To address this, we propose a controlled approach by weakening the GenAI model and leveraging our prior E-Quiz framework for self-contained, programmable exams. We introduce GenAI-assisted collaborative E-Quiz (CE-Quiz), a method designed to train and assess computational thinking in programming and deductive reasoning in debugging. Preliminary results indicate significant improvement: over 50 students scoring below 40% in the midterm E-Quiz on basic topics (iteration, functions) achieved average scores above 60% in the end-of-semester CE-Quiz covering advanced concepts (decorators, generators, composite data types).

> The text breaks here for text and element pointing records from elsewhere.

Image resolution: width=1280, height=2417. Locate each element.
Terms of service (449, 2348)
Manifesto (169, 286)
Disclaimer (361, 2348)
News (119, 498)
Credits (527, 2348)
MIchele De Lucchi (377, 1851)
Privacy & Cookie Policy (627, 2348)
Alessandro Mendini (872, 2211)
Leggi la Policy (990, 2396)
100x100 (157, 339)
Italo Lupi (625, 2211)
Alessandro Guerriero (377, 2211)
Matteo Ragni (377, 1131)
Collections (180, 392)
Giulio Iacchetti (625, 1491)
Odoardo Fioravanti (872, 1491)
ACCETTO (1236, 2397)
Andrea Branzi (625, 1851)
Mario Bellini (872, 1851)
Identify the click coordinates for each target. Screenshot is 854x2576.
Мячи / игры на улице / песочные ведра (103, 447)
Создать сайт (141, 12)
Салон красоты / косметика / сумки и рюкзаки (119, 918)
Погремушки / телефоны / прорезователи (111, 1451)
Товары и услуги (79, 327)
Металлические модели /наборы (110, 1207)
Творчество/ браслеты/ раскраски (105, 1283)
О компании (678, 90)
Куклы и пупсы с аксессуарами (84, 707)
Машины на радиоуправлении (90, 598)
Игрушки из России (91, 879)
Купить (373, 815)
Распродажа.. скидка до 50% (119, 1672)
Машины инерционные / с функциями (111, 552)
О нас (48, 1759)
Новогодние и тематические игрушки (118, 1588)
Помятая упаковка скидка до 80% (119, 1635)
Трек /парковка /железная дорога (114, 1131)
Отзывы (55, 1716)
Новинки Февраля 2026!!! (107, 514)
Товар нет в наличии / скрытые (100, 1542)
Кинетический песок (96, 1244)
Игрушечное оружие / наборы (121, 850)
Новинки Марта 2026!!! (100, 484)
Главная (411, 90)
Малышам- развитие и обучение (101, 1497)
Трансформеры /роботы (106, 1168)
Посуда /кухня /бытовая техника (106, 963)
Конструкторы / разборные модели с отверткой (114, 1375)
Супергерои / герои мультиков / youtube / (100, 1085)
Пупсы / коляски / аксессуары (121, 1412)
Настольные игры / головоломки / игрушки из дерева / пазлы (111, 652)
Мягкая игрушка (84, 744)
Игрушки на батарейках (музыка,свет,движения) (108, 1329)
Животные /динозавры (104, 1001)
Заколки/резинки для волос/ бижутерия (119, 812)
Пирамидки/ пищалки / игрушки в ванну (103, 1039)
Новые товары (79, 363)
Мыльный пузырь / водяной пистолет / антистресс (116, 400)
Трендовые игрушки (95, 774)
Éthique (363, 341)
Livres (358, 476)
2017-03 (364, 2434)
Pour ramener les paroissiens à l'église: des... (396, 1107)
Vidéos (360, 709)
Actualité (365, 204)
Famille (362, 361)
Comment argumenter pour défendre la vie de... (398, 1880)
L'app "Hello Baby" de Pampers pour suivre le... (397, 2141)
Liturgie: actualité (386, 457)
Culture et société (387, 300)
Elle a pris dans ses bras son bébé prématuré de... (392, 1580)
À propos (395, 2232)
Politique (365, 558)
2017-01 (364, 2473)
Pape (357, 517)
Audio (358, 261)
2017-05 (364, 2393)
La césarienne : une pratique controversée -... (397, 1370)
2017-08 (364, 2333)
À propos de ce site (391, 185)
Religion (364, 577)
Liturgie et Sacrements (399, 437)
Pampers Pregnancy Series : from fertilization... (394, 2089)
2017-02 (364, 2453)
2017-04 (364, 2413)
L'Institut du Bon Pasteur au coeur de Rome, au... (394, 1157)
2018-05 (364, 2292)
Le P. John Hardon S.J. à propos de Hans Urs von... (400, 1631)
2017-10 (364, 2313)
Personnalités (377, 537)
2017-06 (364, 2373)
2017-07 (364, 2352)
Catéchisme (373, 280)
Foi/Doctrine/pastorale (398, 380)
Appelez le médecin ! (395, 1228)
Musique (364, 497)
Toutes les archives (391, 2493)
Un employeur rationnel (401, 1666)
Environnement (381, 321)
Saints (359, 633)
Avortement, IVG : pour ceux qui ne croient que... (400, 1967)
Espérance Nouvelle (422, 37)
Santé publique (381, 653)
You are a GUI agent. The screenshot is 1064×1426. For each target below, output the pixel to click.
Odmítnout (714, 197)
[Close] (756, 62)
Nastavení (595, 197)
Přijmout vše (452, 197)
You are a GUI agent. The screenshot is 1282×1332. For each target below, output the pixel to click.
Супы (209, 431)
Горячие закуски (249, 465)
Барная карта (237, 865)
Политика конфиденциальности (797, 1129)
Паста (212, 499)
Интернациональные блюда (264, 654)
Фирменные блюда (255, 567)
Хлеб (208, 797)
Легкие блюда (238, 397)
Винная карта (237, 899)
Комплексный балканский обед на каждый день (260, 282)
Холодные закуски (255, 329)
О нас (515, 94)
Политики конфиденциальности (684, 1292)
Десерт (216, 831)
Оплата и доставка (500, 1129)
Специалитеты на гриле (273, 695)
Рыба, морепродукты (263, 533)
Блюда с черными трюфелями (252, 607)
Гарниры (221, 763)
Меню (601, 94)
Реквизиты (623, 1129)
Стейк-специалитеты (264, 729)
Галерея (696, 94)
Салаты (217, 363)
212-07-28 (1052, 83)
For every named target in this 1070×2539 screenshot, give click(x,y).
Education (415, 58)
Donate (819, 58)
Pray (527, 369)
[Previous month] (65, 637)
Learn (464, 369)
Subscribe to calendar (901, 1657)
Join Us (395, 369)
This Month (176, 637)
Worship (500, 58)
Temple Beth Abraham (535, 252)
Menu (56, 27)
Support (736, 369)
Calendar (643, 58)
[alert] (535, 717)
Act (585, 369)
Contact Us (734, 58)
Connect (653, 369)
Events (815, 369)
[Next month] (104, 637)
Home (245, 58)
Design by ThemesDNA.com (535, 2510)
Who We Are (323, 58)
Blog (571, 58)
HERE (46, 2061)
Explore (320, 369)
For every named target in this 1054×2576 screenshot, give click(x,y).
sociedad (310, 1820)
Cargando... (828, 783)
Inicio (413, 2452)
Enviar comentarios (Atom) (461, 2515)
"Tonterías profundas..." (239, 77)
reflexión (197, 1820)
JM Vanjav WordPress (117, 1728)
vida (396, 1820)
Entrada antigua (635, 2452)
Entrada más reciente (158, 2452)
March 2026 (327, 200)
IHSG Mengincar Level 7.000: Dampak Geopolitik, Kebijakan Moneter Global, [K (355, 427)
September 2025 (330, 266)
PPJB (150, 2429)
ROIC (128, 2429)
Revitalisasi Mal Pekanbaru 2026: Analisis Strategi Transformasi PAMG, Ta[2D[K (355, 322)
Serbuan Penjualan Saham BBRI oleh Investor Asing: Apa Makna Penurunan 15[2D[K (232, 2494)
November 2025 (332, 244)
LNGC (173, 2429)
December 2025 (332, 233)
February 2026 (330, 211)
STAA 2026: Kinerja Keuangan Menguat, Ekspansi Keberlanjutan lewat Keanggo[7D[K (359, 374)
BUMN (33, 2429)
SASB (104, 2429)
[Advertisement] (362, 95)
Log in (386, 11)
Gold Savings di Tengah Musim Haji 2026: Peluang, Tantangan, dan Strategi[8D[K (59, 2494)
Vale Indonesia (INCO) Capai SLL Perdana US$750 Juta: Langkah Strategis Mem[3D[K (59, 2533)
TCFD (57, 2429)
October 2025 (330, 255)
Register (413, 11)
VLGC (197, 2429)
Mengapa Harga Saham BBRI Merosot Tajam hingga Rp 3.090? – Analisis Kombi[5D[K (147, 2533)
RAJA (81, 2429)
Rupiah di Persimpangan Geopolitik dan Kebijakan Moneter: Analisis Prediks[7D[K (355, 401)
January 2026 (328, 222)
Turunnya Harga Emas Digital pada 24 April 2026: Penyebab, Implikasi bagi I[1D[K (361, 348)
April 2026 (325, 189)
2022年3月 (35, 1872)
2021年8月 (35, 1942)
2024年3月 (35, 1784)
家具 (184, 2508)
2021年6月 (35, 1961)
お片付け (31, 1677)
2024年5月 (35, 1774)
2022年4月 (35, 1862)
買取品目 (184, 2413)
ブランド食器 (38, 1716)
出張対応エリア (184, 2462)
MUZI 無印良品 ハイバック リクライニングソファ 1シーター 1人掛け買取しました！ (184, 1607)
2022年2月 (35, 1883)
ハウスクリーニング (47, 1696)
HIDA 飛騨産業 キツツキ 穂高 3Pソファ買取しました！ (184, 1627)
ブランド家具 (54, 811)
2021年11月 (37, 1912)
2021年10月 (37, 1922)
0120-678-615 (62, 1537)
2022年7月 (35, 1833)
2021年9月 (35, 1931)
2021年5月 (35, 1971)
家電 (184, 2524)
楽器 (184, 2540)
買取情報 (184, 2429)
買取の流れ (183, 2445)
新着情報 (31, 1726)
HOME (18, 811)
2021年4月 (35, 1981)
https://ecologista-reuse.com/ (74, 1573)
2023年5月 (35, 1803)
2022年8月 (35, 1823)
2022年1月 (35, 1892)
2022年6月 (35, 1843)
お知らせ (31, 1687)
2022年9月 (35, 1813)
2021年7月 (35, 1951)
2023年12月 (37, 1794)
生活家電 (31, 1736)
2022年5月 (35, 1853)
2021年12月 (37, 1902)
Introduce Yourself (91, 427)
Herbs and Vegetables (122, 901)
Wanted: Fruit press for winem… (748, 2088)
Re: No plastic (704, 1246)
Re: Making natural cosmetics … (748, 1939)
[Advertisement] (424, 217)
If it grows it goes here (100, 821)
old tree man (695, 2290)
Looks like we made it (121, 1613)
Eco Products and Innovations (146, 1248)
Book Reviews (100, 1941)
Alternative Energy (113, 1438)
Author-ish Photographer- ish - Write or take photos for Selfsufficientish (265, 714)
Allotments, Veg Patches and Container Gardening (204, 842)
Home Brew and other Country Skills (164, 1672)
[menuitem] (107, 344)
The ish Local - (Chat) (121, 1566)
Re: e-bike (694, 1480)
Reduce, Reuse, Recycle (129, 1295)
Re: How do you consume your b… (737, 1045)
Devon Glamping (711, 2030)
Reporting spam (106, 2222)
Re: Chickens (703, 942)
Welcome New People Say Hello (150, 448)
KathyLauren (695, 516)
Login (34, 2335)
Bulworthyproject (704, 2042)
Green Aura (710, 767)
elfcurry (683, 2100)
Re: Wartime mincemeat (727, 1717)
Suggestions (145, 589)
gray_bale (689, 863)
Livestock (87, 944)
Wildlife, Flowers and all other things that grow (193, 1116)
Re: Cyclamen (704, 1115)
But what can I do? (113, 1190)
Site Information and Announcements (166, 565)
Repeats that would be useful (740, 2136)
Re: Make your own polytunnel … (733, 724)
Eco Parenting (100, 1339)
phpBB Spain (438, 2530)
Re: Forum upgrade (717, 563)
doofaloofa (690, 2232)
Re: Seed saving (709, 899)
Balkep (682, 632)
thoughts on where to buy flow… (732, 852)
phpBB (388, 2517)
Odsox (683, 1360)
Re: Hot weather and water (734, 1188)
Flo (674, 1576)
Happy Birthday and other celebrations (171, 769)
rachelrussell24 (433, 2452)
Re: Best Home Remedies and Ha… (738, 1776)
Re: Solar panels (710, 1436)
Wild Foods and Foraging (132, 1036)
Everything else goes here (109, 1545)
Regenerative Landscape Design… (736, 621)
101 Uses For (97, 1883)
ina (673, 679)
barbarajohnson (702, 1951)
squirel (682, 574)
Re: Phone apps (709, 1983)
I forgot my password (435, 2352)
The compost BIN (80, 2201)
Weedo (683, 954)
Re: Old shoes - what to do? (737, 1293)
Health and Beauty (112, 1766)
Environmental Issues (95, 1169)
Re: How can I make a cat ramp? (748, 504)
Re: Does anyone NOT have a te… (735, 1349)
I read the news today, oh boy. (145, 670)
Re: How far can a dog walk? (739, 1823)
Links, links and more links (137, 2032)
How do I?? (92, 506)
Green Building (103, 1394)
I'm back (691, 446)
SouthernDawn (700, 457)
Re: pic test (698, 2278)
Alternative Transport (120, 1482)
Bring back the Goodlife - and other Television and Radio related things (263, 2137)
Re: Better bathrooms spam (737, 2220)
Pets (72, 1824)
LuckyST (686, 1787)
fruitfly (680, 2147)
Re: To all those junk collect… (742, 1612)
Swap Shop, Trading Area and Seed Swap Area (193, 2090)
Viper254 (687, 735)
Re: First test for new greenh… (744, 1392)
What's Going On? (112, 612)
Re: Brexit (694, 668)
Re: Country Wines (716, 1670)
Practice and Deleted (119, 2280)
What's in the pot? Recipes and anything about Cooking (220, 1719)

Our solution incorporates a portable GenAI-assisted visual debugger we developed (demo at https://yoaocopy.github.io/OPTM/ with testing code). The model is purposefully weakened to ensure domain-specific security, providing hints but not fixes for Python programs. This is achieved using small language models (SLMs) with 1.5b parameters, which, unlike existing approaches requiring heavy infrastructure, can be easily trained and deployed. It also works in a serverless setup such as WebLLM, making it scalable to any number of users. To compensate for the reasoning limitations of SLMs, we employ a Chain-of-Thought (CoT) mechanism. Through Supervised Fine-Tuning (SFT) and Group Relative Policy Optimization (GRPO), using Qwen3-32B as an RLAIF reward model, the system is trained to provide thought-provoking questions that help students discover errors instead of jumping quickly to a fix that stops the thought process essential in debugging.
Our work demonstrates an adaptable self-contained exam platform with an AI-assisted debugging tool that encourages rather than replaces thinking. The findings suggest that a carefully designed GenAI-integrated assessment can enhance learning outcomes while preserving core problem-solving skills. The approach can be extended to non-programming courses, where SLMs can be trained and deployed to help students avoid careless mistakes and structure answers effectively, while maintaining domain-specific security.Keywords:
GenAI, Programming course, Debugging tool, E-Quiz, Computational Thinking, Education.